===== EXTRACT PROVIDED =====
Bigfoot’s Killer Wireless-N 1102: Living up to Its Name

This is one of the few times I’ve tested a product that surprised me. I figured all wireless adapters were pretty much the same, but my experience with the Killer Wireless-N 1102 card has been excellent. I can’t say I’ve ever felt wireless networking was something to worry about, but now I’ll need to reconsider. Wading through the notebooks I have on hand, I’m actually surprised at how many of them use cheap 1x1:1 2.4GHz adapters, even on $1500+ notebooks. No wonder I haven’t been impressed with wireless throughput in the past!

Going into this review, I felt that the wireless world had largely stagnated, but it turns out that I’m probably the one falling behind. I have felt on occasion that my Netgear WNR3500L router was holding me back, but I didn’t realize how much. (Before that, I had a TrendNET TEW-633GR 3x3:3 2.4GHz router that I thought was “good enough”…except for the occasional crashes and restarts. Yuck!) Testing with the Linksys E4200 router on a 5GHz radio has opened my eyes to the source of my problems: the 2.4GHz spectrum is just too crowded, so you almost never get 40MHz channels and higher connection rates. With the right router, suddenly the difference between budget WiFi adapters and expensive 3x3:3 solutions starts to make sense. Wireless networking has improved in other ways as well. For one, size matters. My oldest laptops have comparatively huge mini-PCIe adapters, and most of those aren’t even 802.11n capable. Now you can get a highly integrated 3x3:3 chip in a half-height, with the potential for Bluetooth in some cases as well.

That brings us to the star of today’s review, the Killer Wireless-N 1102. Throughput is generally equal to or better than equivalent solutions, and it can even outperform Intel’s top Ultimate-N 6300 is many tests, despite having one less spatial stream available. That’s not the real selling point, though; it’s the software, drivers, and optimizations to improve latency that allows the 1102 stand out. If the latency only helped in gaming, that might be enough, but the small file copy times show that it’s useful for non-gamers as well. I routinely copy large amounts of files and data between PCs, and in the past I’ve always felt the need to do that over a wired connection. I’m still inclined to go that route if I’m moving more than a couple gigabytes, because even the best wireless networks still fall short of Gigabit Ethernet. However, copying lots of smaller files ends up being faster than 100Mb Ethernet for a change, and if I’m not in a hurry 15-25MiB/s will get most transfers done fast enough to make hassling with wires unnecessary.

Something else that surprised me is the pricing; the Killer 1102 is roughly a $15 upgrade from Intel’s 6230, and if you’re looking at a gaming laptop, $15 is chump change. Given their earlier $200+ Killer NICs, I was afraid when Bigfoot first approached me that we’d see a repeat of such prices, but I’m happy to say that’s not the case. The Killer 1102 (and 1103) might cost a bit more than other wireless solutions, but if you care about wireless performance and latency, a $15 to $20 upgrade is reasonable.
===== PROVIDED MATERIAL =====
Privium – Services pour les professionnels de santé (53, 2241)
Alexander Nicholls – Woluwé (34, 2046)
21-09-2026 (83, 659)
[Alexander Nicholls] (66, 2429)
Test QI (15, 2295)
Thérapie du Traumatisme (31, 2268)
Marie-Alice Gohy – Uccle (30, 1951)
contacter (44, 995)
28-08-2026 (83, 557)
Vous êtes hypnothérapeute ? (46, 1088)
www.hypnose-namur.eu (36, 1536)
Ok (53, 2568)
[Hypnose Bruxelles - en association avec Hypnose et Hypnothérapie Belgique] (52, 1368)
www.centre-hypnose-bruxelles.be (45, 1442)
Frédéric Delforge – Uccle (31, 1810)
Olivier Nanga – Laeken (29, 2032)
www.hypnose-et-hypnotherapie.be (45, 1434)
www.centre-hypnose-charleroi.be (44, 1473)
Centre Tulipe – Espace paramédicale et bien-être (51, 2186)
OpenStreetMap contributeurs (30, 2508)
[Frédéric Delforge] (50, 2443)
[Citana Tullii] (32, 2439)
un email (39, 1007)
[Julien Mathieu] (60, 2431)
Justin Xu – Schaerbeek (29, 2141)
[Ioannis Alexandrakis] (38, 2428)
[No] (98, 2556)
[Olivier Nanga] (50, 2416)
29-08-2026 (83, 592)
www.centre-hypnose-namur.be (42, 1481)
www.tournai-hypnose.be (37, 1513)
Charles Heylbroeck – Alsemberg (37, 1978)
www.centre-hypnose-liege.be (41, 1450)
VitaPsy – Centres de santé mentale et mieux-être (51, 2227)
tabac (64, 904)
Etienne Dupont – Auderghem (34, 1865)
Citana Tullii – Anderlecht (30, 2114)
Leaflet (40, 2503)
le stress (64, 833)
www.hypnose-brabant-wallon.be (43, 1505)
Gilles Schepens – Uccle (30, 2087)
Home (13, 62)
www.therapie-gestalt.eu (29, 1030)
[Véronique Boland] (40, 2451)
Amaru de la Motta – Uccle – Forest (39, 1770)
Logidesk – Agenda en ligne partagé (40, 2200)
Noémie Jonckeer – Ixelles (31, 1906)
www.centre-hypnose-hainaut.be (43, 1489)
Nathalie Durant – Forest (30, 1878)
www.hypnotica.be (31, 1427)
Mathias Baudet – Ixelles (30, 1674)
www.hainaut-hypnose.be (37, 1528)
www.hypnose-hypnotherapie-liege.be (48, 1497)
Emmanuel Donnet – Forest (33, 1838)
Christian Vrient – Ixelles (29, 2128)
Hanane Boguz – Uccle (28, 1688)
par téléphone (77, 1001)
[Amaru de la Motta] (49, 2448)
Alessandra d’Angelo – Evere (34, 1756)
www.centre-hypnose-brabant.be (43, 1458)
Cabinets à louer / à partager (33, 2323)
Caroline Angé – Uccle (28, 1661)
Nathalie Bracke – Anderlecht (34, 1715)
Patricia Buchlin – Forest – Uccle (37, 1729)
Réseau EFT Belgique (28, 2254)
=====
WORK TO COMPLETE —
1. According to the review of the Killer Wireless-N 1102, roughly how much more does the Killer 1102 cost than Intel's 6230?
2. List every router model that the Killer Wireless-N 1102 review names.
3. Update the Killer Wireless-N 1102 review from "Something else that" up to and including "upgrade is reasonable.", changing "chump change" to "pocket change".

WORKED SOLUTIONS —
1. About $15.

2. Netgear WNR3500L, TrendNET TEW-633GR, Linksys E4200

3.
Something else that surprised me is the pricing; the Killer 1102 is roughly a $15 upgrade from Intel’s 6230, and if you’re looking at a gaming laptop, $15 is pocket change. Given their earlier $200+ Killer NICs, I was afraid when Bigfoot first approached me that we’d see a repeat of such prices, but I’m happy to say that’s not the case. The Killer 1102 (and 1103) might cost a bit more than other wireless solutions, but if you care about wireless performance and latency, a $15 to $20 upgrade is reasonable.